Aim of the exercise
Below are some records. Quote exactly the lines from the one that contains "Open the wwwroot link" through the last, both included, and leave out the pictures.

Data for this exercise
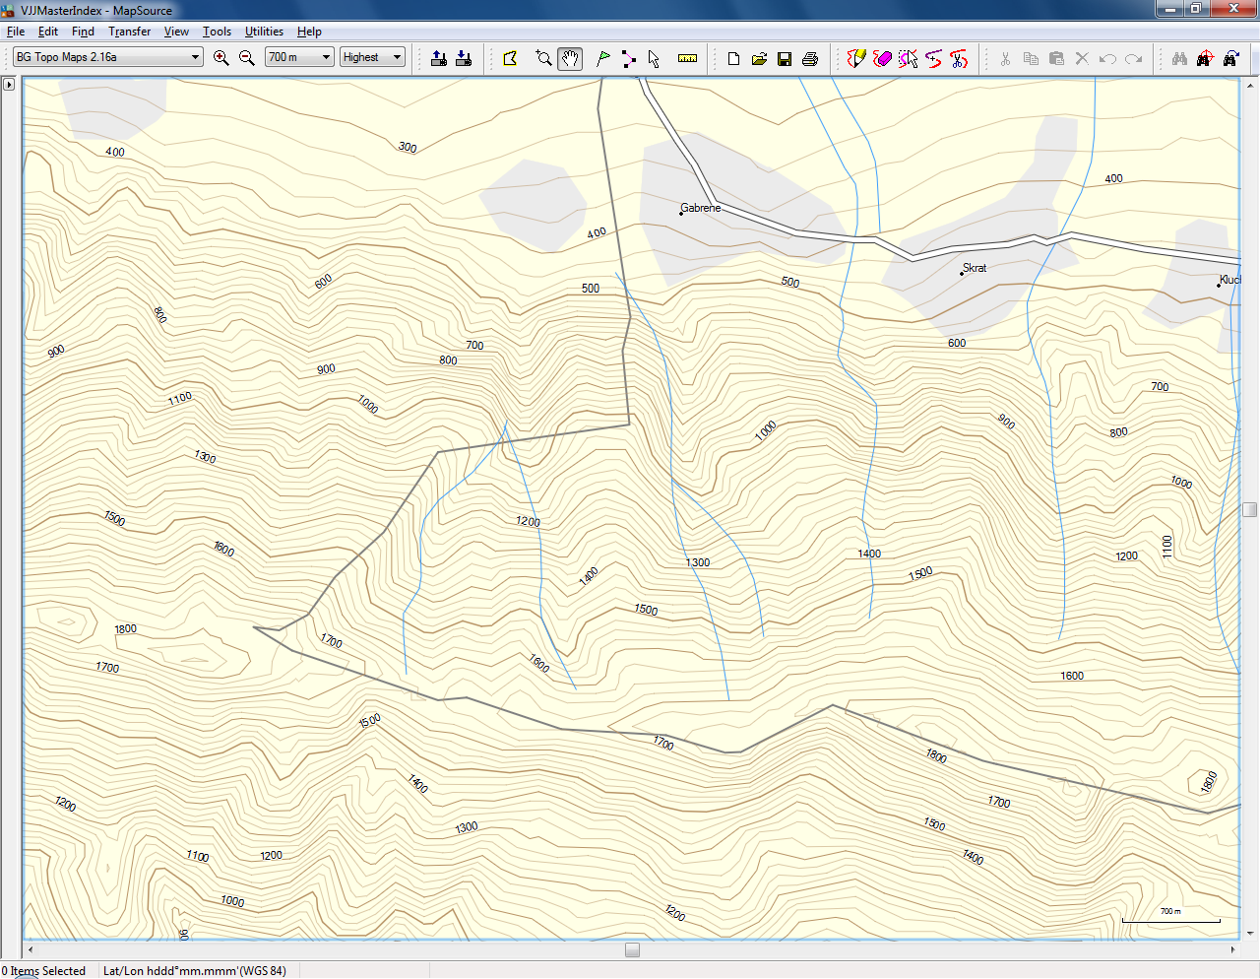
Task: Choose the Route creation tool
Action: (629, 58)
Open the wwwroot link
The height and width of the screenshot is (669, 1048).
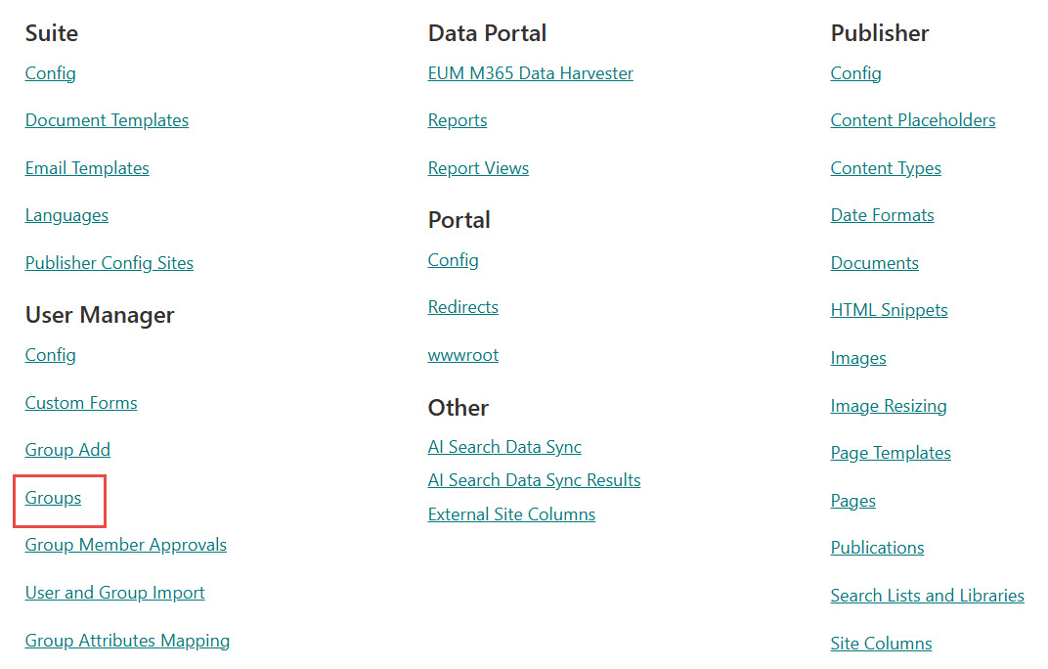coord(462,355)
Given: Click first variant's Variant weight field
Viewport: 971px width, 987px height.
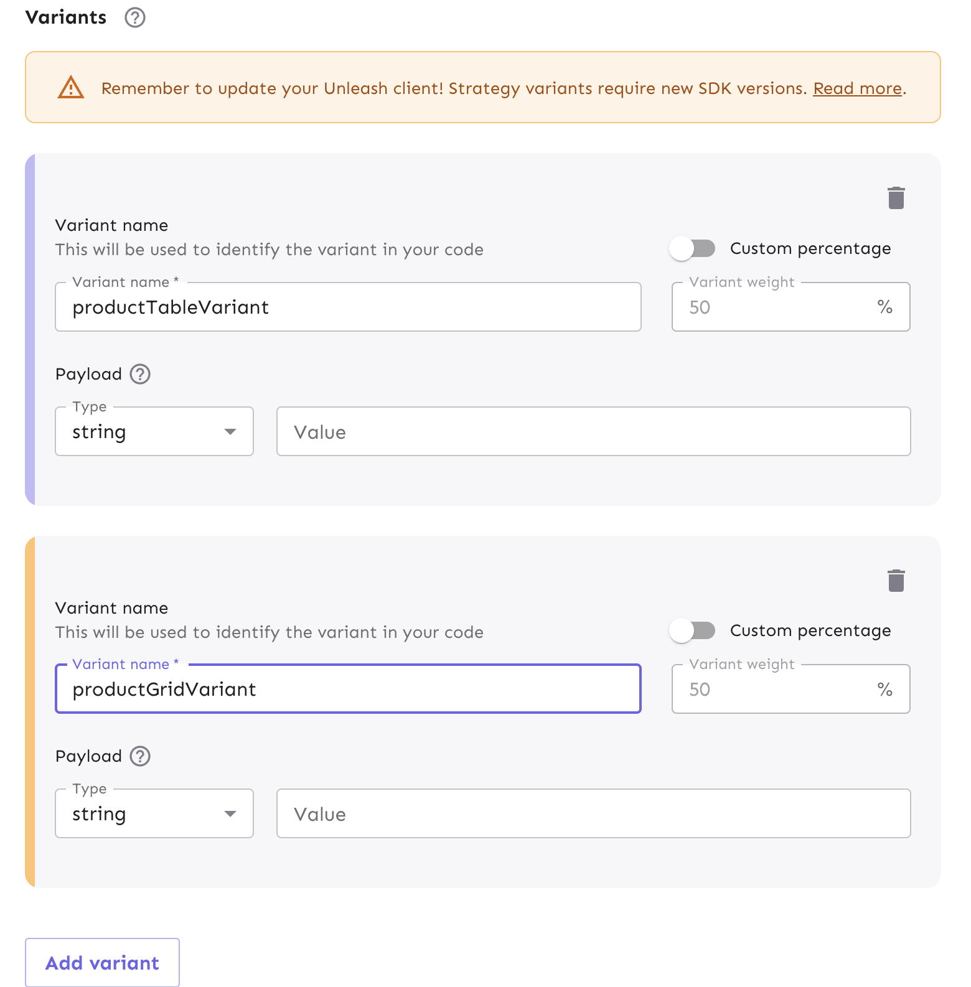Looking at the screenshot, I should coord(778,307).
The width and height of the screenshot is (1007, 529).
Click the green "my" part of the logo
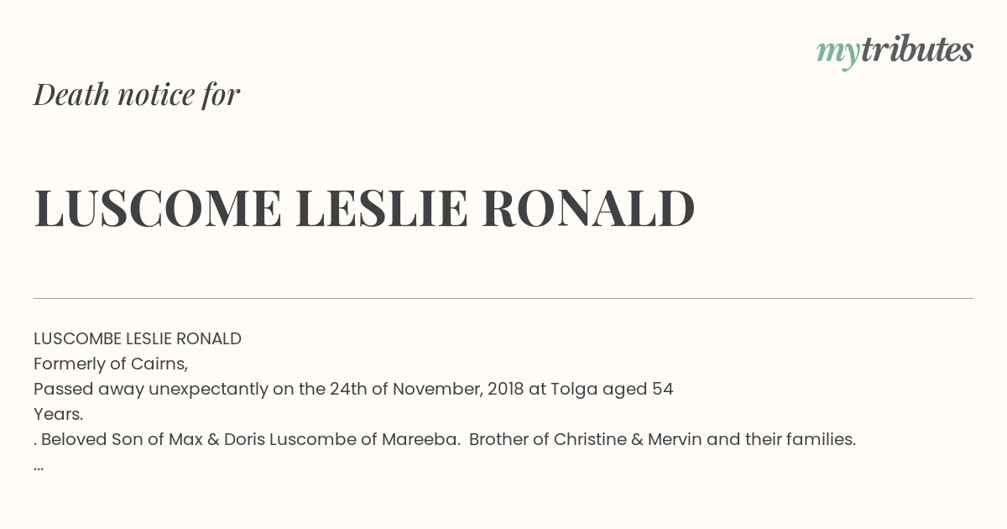837,52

Result of this exercise
Open the wwwroot link
The height and width of the screenshot is (669, 1048).
coord(462,355)
Given: Click first variant's Variant weight field
Viewport: 971px width, 987px height.
Looking at the screenshot, I should coord(778,307).
The width and height of the screenshot is (1007, 529).
Click the green "my" part of the logo
837,52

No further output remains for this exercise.